Atomic-Level Understanding toward a High-Capacity and High-Power Silicon Oxide (SiO) Material

Silicon oxide (SiO) has attracted much attention as a promising anode material for Li-ion batteries. The lithiation of SiO results in the formation of active Li-Si alloy cores embedded in an inactive matrix consisting of Li-silicates (Li₂Si₂O₅, Li₆Si₂O₇, and Li₄SiO₄) and Li₂O. The maximum Li content in lithiated SiO (Li_xSiO) is known to be x = 4.4 based on experiments. Our calculations reveal that Li-silicates are dominant over Li₂O among matrix components of the experimental Li_4.4SiO phase. We show that Li_xSiO can become thermodynamically more stable and thus accommodate more Li ions up to x = 5.2 when Li₂O dominates over Li-silicates.
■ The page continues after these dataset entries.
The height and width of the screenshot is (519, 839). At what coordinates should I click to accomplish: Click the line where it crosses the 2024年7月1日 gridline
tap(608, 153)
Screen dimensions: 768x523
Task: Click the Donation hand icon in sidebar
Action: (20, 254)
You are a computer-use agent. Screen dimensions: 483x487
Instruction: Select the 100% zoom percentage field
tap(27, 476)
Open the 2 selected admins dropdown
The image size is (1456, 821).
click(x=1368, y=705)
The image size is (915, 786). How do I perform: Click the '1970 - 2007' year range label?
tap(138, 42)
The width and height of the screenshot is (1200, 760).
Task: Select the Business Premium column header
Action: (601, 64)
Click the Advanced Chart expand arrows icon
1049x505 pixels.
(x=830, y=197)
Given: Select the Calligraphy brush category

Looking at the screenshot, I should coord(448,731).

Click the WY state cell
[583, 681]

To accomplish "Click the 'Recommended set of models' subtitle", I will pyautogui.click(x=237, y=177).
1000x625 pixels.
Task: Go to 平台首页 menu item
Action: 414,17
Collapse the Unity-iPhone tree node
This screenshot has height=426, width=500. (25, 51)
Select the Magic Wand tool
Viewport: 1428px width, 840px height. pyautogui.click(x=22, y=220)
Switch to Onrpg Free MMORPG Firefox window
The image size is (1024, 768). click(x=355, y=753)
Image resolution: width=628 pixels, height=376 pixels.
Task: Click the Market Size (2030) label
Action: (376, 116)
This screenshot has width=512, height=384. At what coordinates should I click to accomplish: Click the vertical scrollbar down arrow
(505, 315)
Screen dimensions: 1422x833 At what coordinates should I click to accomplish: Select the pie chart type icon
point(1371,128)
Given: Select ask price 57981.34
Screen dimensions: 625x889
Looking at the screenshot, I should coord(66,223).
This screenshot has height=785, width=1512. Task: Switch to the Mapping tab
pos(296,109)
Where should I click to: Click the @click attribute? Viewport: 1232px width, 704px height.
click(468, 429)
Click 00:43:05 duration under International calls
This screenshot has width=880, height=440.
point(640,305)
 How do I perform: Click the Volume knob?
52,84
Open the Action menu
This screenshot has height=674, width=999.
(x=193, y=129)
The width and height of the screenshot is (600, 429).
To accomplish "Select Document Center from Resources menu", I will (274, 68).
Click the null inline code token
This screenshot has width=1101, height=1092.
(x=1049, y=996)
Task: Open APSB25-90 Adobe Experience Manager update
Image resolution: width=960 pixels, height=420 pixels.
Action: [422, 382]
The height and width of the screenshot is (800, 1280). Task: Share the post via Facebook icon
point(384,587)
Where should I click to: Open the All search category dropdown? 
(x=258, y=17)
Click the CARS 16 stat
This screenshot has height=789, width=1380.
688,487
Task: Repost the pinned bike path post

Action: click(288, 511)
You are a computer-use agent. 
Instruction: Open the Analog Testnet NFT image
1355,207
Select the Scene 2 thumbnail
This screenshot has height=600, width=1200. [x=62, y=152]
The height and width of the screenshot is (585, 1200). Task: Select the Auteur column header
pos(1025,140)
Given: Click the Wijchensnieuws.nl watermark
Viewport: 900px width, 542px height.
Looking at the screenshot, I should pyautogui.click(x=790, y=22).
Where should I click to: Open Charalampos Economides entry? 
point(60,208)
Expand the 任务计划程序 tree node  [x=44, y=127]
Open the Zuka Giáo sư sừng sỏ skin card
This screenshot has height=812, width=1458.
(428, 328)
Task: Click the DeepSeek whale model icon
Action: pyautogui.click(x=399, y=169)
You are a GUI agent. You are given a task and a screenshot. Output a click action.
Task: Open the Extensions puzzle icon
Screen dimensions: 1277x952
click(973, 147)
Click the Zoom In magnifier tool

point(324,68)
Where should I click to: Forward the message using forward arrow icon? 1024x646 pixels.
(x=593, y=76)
The minor portion of Li₂O in the experimental phase is attributed to kinetically difficult transformations of Li-silicates into Li₂O during electrochemical lithiation. The Li₂O subphase can act as a major transport channel for Li ions because the Li diffusivity in Li₂O is calculated to be faster by at least 2 orders of magnitude than in Li-silicates. We suggest that Li₂O is a critical matrix component of lithiated SiO because it maximizes the performance of SiO in terms of both capacity and rate capability.